The presence of void filling calcite is common in limestone (Harbaugh, 1961, p. 107). Calcite crystals form by precipitation of minerals in water filled voids. This precipitation is presumed to be controlled by inorganic factors since evidence of precipitation influenced by organisms is not found (p. 108). There is a connection in the solubility of calcium carbonate and the relationship to organic processes such as photosynthesis of green plants and algae; where limestone forms, organic processes influence the precipitation of calcium carbonate in water-filled voids indirectly (p. 109). According to Harbaugh (1961), the voids in the sediment can be created in many ways, and in the late Paleozoic limestones there were seven principles have been proposed (p. 109). Those seven principle modes are: 1) leaf like algae or skeletal material form an umbrella and voids form beneath these, 2) calcarenites and oolites are cemented, 3) breccia has filling between the fragments, 4) irregular openings are filled, 5) the hollows of shells and leaf like algae are filled, 6) filling around transported intraclasts, and 7) filling of fractures that occur after the lithification of sediments (p. 111-18).

**Written request 1**
In the passage on void-filling calcite in limestone, by what process do calcite crystals form?
**Written request 2**
Write the next part of the passage on void-filling calcite in limestone, starting after its final sentence.

**Given entries**

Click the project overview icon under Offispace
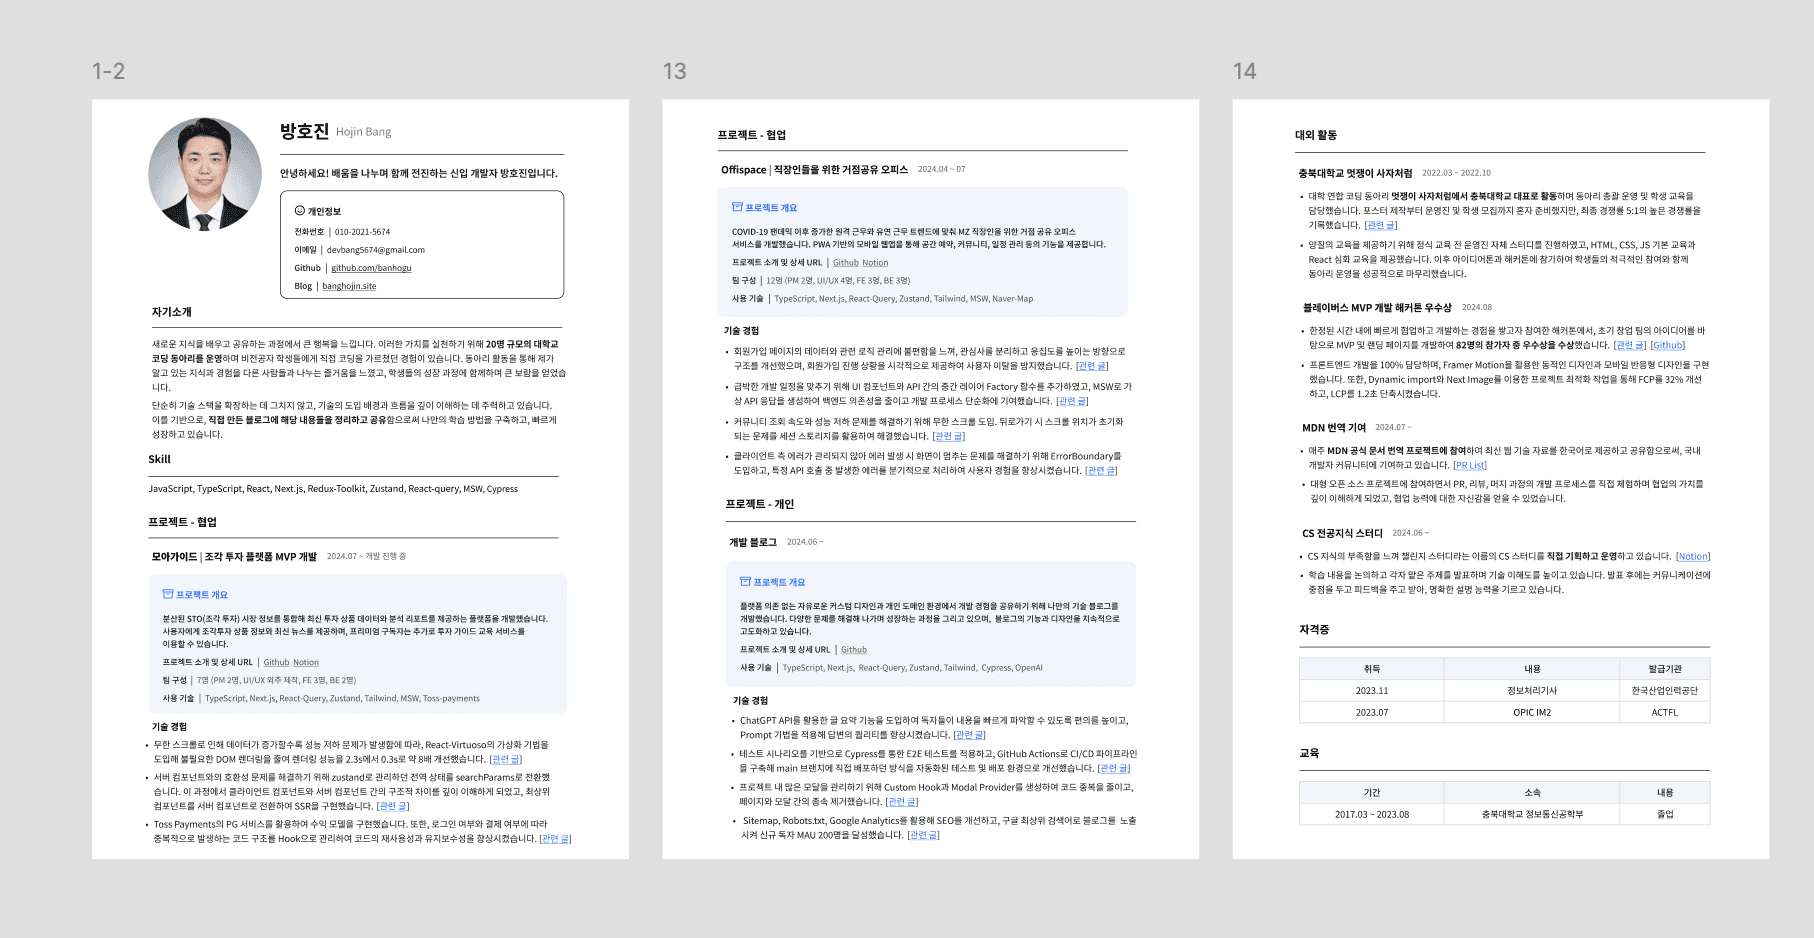[x=737, y=207]
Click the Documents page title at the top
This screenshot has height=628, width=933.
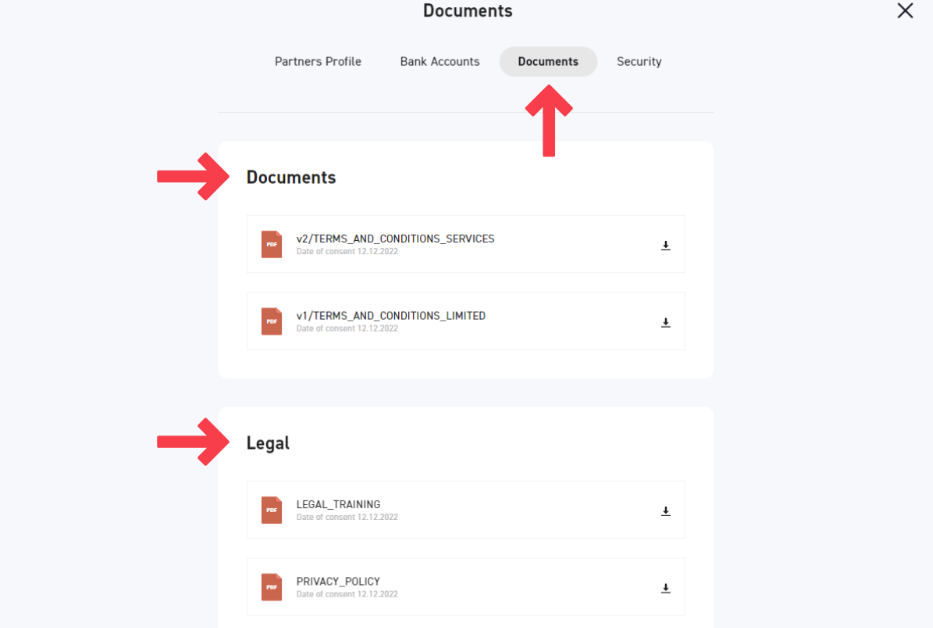(467, 11)
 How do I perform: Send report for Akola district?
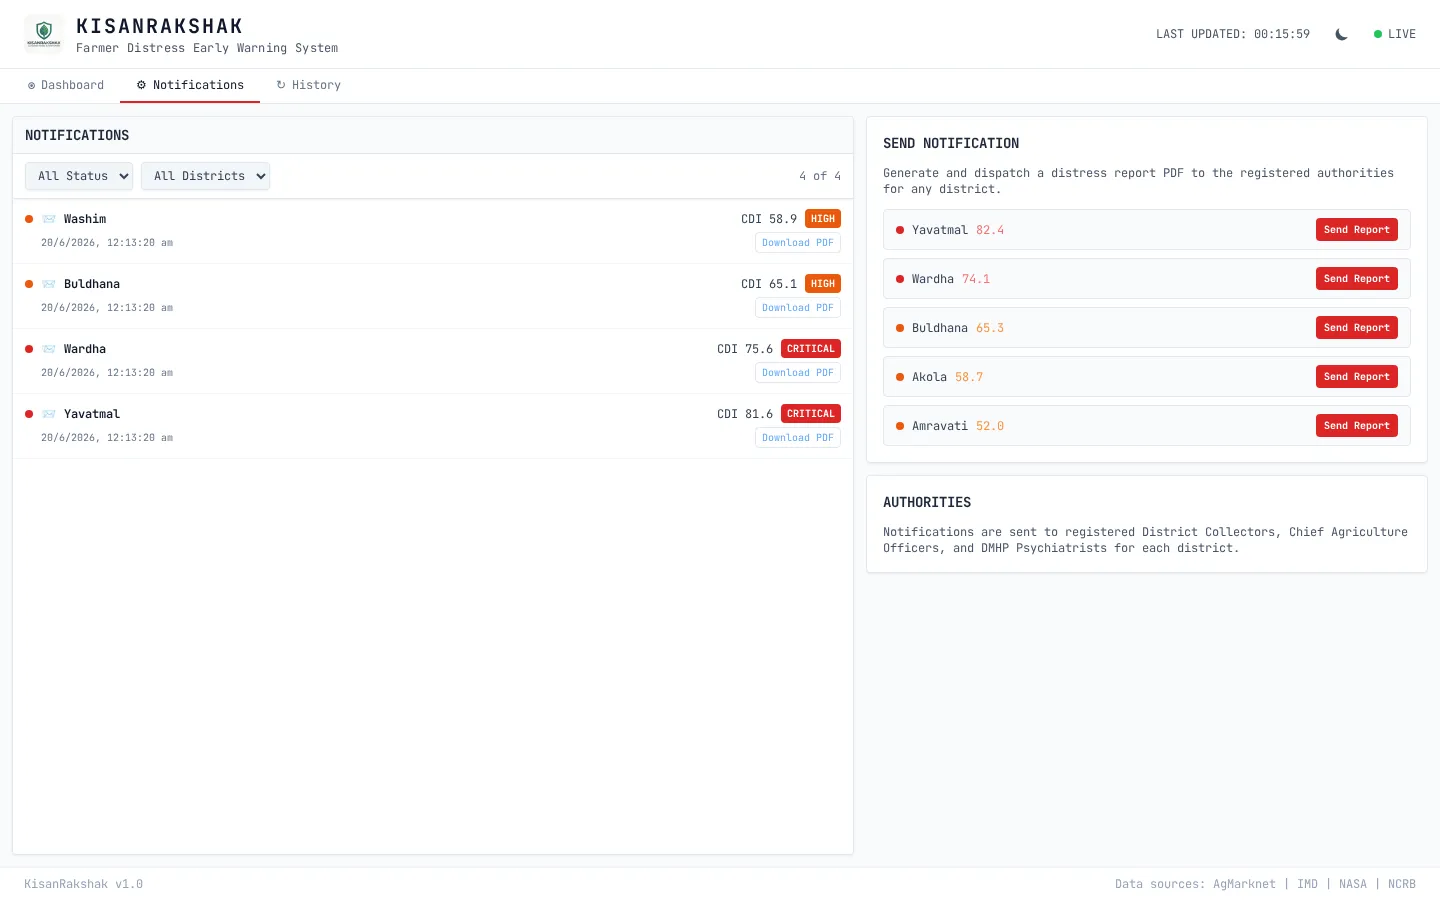(x=1356, y=377)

**Expected output 1**
They form by precipitation of minerals in water-filled voids.

**Expected output 2**
One proposal was that voids in sedimentary rock may have been created under umbrellas of leaf-like algae or skeletal remains as the organic remains prevented sediment infilling (Harbaugh, 1961, p. 111). These voids would have begun filling with minerals soon after the umbrellas were laid down and continued to fill as deposition of sediments occurred around the voids and after this consolidation as well (p. 111). Harbaugh (1961) called these irregular openings stromatactis, a term originally given to crystalline calcite masses from Devonian limestone in the Ardennes, Belgium, believed to be representative of reef building stromatoporoids (p. 118). Harbaugh went on to write that geologists use this name as a sedimentary structure term and is not related to the name of an organism (p. 118).
Another explanation for voids was that the irregular openings occurred because of pre-lithification cracks, which could be filled with calcite (Harbaugh, 1961, p. 118). While another scenario could be that the decomposition of the animal’s soft tissues in the interior of the shells provided a space for minerals to accumulate. The voids found in the Springhill limestone are likely the result of some combination of Harbaugh's speculations.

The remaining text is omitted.